### What is required
Begin at the line that has "This screenshot has height=199, width=1568." and stop after the line that has "This screenshot has width=1568, height=769.". Rewrite those lines of the listing with "dropdown" changed to "menu", keeping everything else the same and leaving out the pictures.

### Task input
↓↓↓

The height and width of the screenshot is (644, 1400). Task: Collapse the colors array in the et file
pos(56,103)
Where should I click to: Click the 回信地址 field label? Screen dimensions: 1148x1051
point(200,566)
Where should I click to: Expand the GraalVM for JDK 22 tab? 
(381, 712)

↑↑↑
↓↓↓

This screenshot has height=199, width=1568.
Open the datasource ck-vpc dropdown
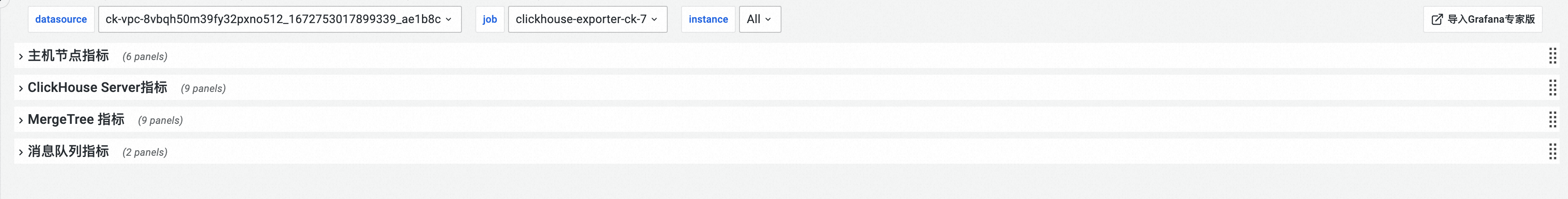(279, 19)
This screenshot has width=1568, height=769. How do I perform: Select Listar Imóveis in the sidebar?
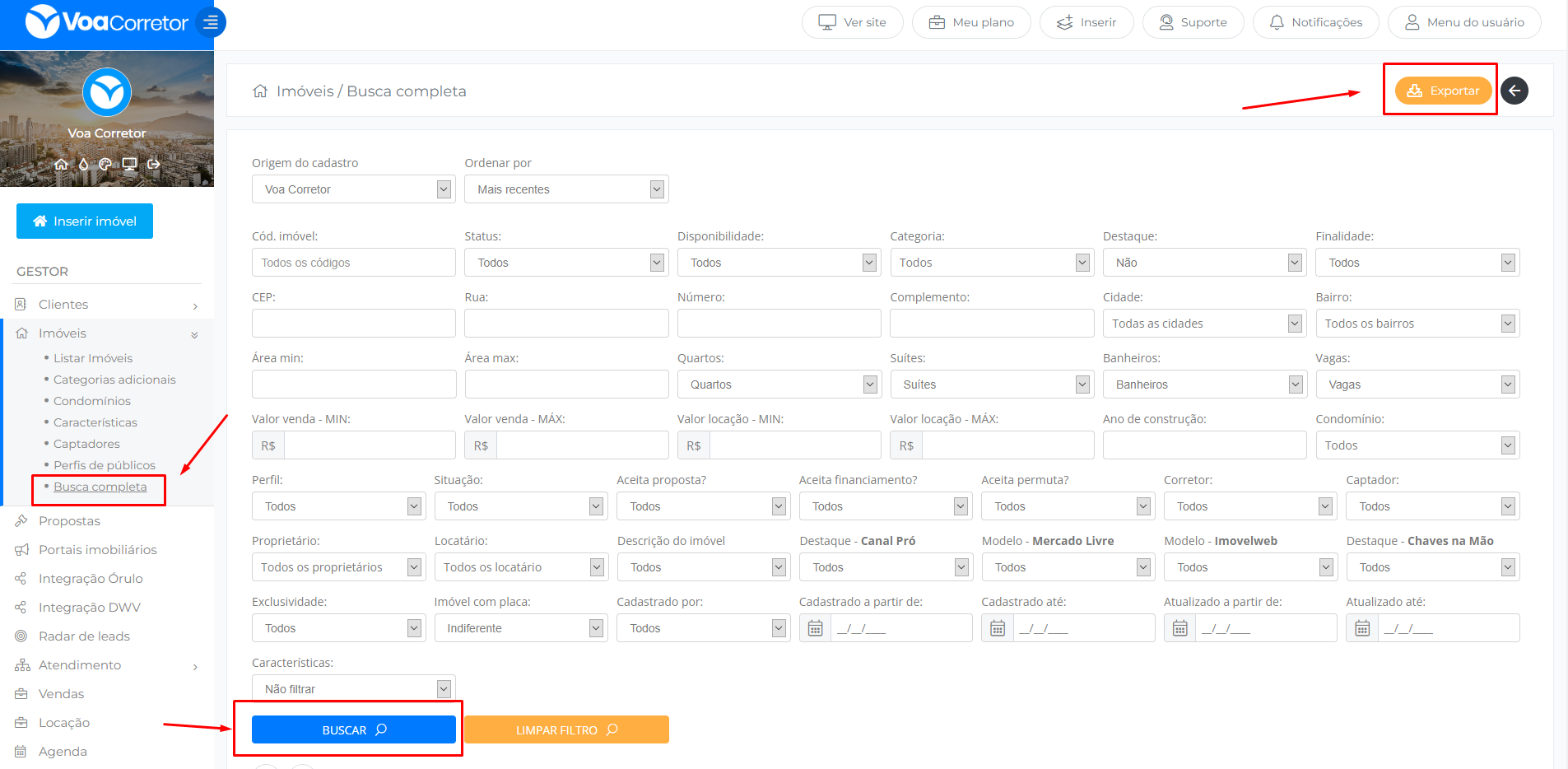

↑↑↑

### Written solution
This screenshot has height=199, width=1568.
Open the datasource ck-vpc menu
(279, 19)
This screenshot has width=1568, height=769. How do I perform: Select Listar Imóveis in the sidebar?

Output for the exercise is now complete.